§ **Page text**
________________________________________

The incident now involving Comer exemplifies perfectly the reason my co-author Paul R Gross and I felt that our book, Creationism's Trojan Horse: The Wedge of Intelligent Design, had to be written. By forcing Comer to resign, the TEA seems to have confirmed our contention that the ID creationist movement — a religious movement with absolutely no standing in the scientific world — is being advanced by means of power politics. In December 2005, Judge John E Jones III validated our contention that ID is creationism, thus a religious belief, when he ruled in Kitzmiller et al v Dover Area School District that the teaching of ID in public school science classes is unconstitutional. Judge Jones recognized that ID has nothing whatsoever to do with science; its proponents are merely using public education — the public education of other people's children — as the vehicle for their plan to undermine the teaching of evolution.

________________________________________

§ **Listed entries**
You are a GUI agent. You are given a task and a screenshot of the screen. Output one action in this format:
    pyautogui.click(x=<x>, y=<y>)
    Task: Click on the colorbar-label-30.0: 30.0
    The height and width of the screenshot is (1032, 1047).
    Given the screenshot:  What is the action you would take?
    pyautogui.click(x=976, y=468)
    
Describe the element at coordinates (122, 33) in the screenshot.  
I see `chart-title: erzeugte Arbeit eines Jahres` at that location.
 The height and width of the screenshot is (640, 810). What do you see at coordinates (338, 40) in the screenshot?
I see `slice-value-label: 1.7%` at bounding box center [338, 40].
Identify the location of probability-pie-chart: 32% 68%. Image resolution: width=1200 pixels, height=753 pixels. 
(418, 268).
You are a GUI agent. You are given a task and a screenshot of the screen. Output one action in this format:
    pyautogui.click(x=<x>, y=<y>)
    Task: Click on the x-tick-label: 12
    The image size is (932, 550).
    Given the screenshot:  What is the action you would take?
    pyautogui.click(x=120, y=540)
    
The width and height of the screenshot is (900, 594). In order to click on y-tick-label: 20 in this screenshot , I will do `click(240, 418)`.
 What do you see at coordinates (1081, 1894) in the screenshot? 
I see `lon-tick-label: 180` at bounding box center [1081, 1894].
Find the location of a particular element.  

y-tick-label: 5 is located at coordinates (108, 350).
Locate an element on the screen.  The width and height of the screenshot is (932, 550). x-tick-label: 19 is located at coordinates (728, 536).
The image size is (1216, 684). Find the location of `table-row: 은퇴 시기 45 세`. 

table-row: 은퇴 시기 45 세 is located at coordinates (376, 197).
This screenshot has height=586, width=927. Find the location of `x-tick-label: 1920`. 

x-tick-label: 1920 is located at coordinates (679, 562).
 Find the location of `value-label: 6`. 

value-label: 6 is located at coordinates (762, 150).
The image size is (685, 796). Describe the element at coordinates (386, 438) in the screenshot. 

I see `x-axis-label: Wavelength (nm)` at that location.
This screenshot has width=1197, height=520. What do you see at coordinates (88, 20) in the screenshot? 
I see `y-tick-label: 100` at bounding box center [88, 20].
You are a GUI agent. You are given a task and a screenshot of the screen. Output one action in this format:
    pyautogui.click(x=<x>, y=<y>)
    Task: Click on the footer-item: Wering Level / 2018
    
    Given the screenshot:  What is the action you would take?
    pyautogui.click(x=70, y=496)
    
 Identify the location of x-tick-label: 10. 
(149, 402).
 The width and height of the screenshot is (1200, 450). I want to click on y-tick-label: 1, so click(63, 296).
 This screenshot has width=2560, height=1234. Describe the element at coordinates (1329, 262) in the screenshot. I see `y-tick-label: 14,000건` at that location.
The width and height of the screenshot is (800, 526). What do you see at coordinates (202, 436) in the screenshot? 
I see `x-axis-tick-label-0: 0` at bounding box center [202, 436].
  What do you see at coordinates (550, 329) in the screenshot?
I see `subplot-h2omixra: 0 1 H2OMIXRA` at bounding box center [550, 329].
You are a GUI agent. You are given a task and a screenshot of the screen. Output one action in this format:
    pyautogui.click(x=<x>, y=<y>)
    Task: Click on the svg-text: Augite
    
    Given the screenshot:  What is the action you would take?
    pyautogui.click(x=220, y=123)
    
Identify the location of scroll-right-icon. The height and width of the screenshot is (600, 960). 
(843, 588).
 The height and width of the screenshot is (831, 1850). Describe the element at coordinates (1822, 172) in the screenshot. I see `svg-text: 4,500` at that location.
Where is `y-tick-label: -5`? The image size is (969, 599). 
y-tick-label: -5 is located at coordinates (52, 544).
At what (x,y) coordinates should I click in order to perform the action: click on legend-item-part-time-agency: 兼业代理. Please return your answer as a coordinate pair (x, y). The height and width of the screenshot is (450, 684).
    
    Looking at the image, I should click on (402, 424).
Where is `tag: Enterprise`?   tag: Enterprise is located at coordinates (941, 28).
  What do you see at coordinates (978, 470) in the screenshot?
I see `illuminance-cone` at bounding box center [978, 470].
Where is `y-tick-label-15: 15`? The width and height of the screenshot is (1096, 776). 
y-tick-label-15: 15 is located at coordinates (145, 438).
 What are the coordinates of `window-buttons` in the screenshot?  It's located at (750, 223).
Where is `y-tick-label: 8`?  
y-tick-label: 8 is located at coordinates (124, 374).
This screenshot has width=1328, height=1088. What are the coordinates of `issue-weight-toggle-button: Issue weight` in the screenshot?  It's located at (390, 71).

________________________________________

§ **Brief**
Continue the passage about Comer's forced resignation and intelligent design creationism, starting after its final sentence.

§ **Answer to this problem**
The one thing that should not be forgotten in this episode is that Comer herself has been injured, and Texas children have lost a valuable advocate for quality science education. I regret deeply that the TEA chose to use my work as an excuse to hurt Comer. Even more, I am incensed by it. However, what happened to her may be just the tip of the iceberg. This country has reached a sorry state of affairs when one of the largest, most prominent departments of education in the country fires a public servant for doing her job. But while I regret that the information I related in my presentation in Austin and in my book has been confirmed in such a sad way, my co-author and I have every intention of continuing our efforts as scholars and citizens to inform the American people about the threat that the intelligent design creationist movement continues to pose to public education and to the constitutional separation of church and state.